Lol.., well it sounds like your mood at the end of this one was reminiscent of my mood at the end of STPR when we blew a second place finish and DNFd on the last freaking stage. The only reason I even went over to the regional awards was to see you guys at that one otherwise I was so pissed that I didn't want to see any of it lol. 

But at least you finished so keeping the streak alive!

acheron64 New Reader
3/23/22 6:30 a.m.

Having navigated for a few drivers, it is just a confidence thing for drivers. Have to find that headspace that is  as instinctive as it is analytical.
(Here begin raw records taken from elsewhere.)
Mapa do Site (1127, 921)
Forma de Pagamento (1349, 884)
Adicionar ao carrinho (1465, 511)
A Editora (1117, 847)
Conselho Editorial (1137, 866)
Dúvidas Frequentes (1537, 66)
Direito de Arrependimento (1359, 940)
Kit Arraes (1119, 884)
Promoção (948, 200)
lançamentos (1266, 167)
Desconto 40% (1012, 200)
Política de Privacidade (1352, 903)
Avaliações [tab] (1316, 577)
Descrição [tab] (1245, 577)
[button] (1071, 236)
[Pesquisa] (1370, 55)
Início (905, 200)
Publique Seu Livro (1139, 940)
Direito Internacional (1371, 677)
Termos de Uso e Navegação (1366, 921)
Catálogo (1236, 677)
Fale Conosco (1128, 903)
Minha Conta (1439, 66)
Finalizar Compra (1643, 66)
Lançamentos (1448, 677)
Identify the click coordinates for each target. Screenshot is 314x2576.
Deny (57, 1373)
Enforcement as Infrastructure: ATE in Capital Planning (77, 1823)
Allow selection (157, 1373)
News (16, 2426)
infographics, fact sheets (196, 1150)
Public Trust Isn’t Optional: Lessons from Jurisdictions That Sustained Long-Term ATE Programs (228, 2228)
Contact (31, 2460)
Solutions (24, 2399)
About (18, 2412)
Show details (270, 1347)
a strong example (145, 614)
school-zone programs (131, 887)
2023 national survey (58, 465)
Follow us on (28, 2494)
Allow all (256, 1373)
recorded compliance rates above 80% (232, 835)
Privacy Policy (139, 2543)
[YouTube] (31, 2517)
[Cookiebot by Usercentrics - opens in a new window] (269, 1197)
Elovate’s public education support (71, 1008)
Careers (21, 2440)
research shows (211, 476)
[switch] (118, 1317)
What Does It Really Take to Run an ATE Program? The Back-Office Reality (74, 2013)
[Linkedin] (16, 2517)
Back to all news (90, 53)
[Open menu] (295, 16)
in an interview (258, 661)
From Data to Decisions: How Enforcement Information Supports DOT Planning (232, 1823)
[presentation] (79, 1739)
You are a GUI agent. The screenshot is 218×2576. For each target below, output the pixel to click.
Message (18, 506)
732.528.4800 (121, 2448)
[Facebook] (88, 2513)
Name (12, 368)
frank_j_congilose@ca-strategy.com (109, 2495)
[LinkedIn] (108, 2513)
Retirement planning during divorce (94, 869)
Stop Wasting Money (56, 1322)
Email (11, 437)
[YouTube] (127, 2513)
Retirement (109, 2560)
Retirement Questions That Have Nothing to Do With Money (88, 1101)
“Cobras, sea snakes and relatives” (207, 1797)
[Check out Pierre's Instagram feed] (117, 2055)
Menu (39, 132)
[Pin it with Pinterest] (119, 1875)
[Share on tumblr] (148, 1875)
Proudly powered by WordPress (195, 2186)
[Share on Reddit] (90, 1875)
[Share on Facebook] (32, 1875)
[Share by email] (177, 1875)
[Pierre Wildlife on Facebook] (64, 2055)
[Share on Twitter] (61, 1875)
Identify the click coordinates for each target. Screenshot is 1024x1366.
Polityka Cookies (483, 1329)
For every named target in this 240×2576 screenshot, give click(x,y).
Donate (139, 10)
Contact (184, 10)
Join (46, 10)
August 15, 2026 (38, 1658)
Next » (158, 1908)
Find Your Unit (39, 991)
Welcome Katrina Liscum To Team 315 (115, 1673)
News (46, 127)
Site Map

Maybe time for a big wet skidpan to remind yourself that you can rework the corner even if it gets sideways and messy :) 

¯\_(ツ)_/¯ PowerDork
3/24/22 6:55 a.m.

One other thing that has been pointed out to me is that we were running Hoosier hard compound gravels in the mud- their minimum temperature is about 40F and with the wet conditions they were probably borderline.  My driving was not what it should have been either way, but maybe I should have one set of soft or medium compound tires for this sort of thing.

¯\_(ツ)_/¯ PowerDork
3/25/22 6:05 p.m.


And just for fun here's that wheel again:

Ian F (Forum Supporter)
Ian F (Forum Supporter) MegaDork
3/25/22 6:57 p.m.

Think the tire can be saved?

Pete. (l33t FS)
Pete. (l33t FS) GRM+ Memberand MegaDork
3/25/22 7:06 p.m.

In reply to Ian F (Forum Supporter) :

I used to buy used tires from someone who competed in the Spec Focus subclass (back when Hankook had contingency in the US) and his opinion was that entering a rally was too expensive to not start with new tires every time.

OTOH he was also running Hankooks, which my personal opinion is that they were hockey pucks with a tread pattern, but at least they wore quickly.

paul_s0 Reader
3/25/22 7:17 p.m.

That really is quite impressive guys, I've worn a groove in a rim before (on my Dolomite Sprint) but never sawn in it half!

¯\_(ツ)_/¯ PowerDork
3/25/22 7:41 p.m.
Ian F (Forum Supporter) said:

Think the tire can be saved?

I'll have to inspect it carefully once I get the wheel out of it, there are rocks and chunks of metal floating around in there so it might have internal damage.